MC5 and the White Panthers: A sincere political revolution and an “inevitable” fall out

Anti-fascist punk rockers have tried their best over the decades to stand in solidarity with oppressed racial, ethnic, and religious minority groups, but they haven’t always had the best instincts when it comes to branding.

In 1977, The Clash famously wrote the song ‘White Riot’ as a call for their white fans to join their Black brothers and sisters in the struggle for equality, but thanks to that clunky title, a lot of people got the wrong end of the stick, thinking the song was some sort of skinhead anthem. Ten years prior, there was another well-intentioned but simultaneously ill-advised effort to rally around a similar cause.

The MC5, arguably the original punk band, joined their manager, the poet and activist John Sinclair, in launching the White Panther Party in 1968, supposedly at the indirect request of Black Panther Party leader Huey Newton. Again, loads of people saw the name and the logo and immediately presumed the worst, causing plenty of headaches for the guys in the MC5. Misconceptions soon became the least of the band’s problems, however, as the serious, revolutionary message of the White Panthers turned Sinclair and the MC5 into the target of a government crackdown.
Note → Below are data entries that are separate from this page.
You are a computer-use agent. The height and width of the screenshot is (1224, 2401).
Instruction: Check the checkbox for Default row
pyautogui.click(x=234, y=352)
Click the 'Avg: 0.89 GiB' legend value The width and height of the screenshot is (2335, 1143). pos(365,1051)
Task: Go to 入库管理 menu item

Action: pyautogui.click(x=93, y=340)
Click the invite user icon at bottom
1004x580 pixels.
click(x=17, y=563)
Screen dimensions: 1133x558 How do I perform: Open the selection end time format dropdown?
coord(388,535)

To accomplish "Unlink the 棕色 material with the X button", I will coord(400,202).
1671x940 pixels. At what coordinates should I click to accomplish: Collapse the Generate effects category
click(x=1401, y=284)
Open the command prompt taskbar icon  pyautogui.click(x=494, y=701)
“We were just a group of marijuana-smoking poets in a rock ‘n’ roll band from Detroit, and they thought we would be the easiest to railroad,” MC5 guitarist Wayne Kramer told Associated Press in 2018, explaining, “We didn’t have the backing of millions of Americans who stood behind the civil rights movement. We weren’t The Beatles or The Rolling Stones, with millions of fans across the world. We were just this rock band from Detroit saying some scary things, and [the powers that be] thought, ‘Ah, these guys will be easy’.”

After performing in the streets during the violent protests outside the 1968 Democratic National Convention in Chicago, the MC5 and their White Panther pals were put under tight scrutiny by the FBI as part of a widespread effort to curb left-wing dissent.

“They were searching our van, tapping our phone, constantly draining our time and energy,” Kramer recalled, “Eventually, it just drove us nuts and made the entire record industry decide we were too hot to handle.”

According to journalist Ben Edmonds, who covered the MC5 at the time, the band had gotten in over their heads, having originally joined the White Panthers without understanding just how dangerous being a flag-flying radical could be once Richard Nixon was in charge. After John Sinclair was arrested and given a ten-year sentence for a simple pot-dealing offence, the movement and the MC5 began to collapse.

“Personally, I see the break with Sinclair as being inevitable,” Edmonds told Perfect Sound Forever in 1998, “just because there was so little real organisation in the White Panther party as a political situation. The way it came down and the time it came down, and the way it looked was far from ideal.” He then pointed out how, maybe if there was someone to replace Sinclair and pick up the reins for the MC5 once he had to go serve his prison sentence, their uncontested demise could probably have been avoided.

The MC5 folded in 1972, and Wayne Kramer wound up in prison himself on a similar drug offence. The White Panthers did continue on, however, with a wise rebrand into The Rainbow Peoples’ Party.